YOUR OBJECTIVE ▸ Whenever a line contains the string "περισσότερα", copy it out of the entries.

DATA TO EXAMINE ▸
======
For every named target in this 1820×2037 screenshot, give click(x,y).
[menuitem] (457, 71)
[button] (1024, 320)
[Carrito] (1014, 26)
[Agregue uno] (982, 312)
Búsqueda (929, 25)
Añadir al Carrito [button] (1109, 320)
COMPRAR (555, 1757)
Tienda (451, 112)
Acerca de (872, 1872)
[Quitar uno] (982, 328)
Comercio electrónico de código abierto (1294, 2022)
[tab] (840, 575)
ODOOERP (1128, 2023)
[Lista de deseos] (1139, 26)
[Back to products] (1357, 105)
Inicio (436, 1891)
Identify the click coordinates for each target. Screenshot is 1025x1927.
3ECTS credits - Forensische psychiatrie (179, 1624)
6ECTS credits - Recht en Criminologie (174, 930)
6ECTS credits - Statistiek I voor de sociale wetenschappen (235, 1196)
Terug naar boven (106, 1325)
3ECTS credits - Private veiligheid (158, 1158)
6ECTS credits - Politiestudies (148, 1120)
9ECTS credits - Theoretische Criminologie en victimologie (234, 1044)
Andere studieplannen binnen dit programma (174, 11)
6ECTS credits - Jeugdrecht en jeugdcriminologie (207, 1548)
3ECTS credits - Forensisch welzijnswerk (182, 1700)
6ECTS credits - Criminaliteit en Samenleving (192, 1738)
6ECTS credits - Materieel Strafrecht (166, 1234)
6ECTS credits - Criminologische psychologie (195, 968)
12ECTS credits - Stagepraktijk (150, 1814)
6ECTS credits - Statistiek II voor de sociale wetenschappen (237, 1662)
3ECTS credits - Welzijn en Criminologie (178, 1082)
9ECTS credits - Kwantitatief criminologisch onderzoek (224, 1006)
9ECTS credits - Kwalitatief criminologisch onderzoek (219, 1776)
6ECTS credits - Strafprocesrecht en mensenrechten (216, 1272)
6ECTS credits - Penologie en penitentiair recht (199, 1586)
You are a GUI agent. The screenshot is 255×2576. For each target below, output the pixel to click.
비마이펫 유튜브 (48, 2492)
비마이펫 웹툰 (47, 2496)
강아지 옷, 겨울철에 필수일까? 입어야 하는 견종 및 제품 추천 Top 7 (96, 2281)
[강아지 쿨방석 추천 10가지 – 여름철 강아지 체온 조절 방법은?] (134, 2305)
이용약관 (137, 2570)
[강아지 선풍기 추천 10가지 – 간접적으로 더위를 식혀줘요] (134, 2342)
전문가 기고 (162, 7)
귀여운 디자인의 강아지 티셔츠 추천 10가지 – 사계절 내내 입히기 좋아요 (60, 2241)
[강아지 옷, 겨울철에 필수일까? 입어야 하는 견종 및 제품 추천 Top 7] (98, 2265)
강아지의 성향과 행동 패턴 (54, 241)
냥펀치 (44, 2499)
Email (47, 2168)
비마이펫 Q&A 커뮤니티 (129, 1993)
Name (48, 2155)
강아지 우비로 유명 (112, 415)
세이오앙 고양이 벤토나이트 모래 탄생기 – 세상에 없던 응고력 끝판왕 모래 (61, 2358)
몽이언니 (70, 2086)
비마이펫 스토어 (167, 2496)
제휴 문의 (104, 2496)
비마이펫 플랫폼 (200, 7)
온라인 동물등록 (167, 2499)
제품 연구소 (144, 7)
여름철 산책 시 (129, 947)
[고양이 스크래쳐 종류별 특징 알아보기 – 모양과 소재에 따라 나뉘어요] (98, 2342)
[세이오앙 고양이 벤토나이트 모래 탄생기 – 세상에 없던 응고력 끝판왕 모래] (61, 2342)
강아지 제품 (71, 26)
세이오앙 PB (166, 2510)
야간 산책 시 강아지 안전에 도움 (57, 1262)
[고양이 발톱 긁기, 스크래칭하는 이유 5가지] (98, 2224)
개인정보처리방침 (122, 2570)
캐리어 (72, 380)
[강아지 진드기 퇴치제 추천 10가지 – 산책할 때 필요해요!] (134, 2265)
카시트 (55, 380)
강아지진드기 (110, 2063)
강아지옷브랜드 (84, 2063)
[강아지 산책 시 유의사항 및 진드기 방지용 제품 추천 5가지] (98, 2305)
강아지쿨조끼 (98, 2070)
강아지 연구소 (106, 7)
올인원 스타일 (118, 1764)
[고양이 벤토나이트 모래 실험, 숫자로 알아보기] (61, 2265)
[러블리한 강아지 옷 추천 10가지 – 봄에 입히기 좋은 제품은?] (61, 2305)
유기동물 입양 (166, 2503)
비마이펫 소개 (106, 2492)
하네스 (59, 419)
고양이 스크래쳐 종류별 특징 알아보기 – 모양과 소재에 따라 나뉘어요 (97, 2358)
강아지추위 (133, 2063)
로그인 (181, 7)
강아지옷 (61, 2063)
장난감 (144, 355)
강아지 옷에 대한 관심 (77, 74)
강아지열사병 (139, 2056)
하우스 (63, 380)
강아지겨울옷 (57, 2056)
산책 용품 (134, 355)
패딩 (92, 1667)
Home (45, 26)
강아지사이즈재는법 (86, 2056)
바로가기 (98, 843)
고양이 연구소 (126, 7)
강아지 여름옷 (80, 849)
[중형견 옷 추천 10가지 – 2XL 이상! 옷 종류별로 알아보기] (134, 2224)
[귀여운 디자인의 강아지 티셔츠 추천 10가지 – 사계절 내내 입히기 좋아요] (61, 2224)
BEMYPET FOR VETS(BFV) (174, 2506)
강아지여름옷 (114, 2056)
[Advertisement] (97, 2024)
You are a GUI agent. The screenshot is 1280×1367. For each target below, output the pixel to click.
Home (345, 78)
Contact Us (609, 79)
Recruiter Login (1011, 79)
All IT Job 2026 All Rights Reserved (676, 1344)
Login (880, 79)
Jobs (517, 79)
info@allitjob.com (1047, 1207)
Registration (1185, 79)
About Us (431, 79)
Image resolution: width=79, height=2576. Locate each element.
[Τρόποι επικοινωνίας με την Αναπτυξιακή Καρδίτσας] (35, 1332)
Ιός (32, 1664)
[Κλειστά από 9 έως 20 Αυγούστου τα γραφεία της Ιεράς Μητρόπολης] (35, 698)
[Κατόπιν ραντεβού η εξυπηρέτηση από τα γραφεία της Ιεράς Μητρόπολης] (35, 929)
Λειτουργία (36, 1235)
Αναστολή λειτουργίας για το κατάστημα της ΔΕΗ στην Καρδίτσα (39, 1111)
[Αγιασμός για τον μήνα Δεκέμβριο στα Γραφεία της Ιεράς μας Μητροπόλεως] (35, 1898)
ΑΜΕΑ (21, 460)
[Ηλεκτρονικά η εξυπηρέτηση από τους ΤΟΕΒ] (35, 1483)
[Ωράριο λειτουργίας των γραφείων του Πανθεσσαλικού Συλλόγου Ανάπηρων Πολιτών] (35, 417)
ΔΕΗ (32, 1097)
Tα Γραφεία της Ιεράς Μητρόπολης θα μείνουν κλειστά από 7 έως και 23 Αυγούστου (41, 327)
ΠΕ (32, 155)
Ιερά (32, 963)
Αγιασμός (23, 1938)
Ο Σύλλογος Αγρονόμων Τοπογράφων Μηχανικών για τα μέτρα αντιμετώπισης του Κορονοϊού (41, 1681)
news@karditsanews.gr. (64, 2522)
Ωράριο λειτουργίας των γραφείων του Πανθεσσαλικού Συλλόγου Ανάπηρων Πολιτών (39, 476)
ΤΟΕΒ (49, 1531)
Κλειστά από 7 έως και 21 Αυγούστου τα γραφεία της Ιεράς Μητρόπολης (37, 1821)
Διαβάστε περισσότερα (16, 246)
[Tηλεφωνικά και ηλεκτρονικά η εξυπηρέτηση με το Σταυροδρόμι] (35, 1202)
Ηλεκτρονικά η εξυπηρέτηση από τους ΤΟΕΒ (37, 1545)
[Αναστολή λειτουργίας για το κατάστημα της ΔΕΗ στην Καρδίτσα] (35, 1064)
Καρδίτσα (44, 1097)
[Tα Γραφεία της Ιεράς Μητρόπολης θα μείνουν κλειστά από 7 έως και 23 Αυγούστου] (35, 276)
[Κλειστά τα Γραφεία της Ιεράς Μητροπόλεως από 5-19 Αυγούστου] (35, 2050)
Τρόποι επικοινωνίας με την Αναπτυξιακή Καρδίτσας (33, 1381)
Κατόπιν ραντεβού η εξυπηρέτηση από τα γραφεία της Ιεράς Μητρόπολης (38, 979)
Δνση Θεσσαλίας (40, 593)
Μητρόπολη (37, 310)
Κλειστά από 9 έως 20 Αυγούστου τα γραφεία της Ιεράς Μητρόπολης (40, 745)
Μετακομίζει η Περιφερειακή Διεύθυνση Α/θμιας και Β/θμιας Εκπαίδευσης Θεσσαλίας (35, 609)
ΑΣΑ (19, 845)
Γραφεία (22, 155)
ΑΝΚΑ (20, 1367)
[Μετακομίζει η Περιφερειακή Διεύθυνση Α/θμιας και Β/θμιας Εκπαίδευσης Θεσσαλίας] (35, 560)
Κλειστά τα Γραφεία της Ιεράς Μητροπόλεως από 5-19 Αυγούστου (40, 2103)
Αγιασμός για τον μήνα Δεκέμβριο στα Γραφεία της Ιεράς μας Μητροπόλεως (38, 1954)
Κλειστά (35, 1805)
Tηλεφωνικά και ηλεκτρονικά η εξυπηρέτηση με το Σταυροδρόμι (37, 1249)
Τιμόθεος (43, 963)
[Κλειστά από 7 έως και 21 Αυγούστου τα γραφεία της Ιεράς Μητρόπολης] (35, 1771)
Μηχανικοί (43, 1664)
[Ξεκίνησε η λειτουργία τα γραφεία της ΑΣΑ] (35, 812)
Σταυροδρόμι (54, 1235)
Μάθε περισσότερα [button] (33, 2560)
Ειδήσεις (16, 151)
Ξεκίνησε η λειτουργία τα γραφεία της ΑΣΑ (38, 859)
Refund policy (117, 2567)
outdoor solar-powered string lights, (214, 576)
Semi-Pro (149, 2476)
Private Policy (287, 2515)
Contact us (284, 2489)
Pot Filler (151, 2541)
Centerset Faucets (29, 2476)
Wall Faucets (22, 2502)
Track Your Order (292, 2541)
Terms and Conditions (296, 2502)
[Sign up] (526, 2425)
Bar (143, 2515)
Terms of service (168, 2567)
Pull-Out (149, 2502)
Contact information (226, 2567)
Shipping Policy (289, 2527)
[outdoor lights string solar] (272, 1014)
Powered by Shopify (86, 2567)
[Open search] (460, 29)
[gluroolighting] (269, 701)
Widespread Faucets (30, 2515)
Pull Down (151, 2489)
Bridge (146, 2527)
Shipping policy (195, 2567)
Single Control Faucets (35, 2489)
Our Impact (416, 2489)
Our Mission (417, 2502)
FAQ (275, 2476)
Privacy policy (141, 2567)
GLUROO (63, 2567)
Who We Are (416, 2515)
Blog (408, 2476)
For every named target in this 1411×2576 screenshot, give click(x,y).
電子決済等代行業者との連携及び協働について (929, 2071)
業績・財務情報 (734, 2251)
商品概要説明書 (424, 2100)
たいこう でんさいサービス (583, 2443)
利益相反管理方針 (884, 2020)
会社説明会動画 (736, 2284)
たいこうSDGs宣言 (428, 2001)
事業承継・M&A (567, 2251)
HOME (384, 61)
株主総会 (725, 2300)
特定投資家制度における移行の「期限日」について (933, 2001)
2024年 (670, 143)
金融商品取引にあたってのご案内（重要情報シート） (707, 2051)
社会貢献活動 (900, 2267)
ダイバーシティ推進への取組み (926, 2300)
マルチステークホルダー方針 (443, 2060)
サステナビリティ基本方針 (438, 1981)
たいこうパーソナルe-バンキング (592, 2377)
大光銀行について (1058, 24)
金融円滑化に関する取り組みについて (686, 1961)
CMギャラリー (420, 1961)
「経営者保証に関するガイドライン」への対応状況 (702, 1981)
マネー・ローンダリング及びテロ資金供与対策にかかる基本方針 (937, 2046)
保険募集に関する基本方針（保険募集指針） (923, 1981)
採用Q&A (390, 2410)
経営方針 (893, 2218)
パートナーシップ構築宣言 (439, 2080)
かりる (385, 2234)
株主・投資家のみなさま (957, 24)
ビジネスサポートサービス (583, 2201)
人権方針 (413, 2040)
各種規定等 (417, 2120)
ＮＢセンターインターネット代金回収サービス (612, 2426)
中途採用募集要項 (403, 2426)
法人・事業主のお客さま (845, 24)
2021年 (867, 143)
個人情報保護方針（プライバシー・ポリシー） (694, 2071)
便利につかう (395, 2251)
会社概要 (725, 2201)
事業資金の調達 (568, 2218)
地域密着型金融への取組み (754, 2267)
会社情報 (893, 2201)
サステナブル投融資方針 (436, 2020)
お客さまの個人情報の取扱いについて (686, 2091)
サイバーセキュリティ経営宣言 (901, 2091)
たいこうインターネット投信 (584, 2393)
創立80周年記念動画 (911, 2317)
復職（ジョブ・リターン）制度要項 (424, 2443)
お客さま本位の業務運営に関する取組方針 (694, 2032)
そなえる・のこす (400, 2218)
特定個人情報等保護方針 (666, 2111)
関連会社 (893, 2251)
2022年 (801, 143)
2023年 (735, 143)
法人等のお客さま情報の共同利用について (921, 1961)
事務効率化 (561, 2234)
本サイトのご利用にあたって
======
THE ANSWER ▸
Διαβάστε περισσότερα (16, 246)
Μάθε περισσότερα [button] (33, 2560)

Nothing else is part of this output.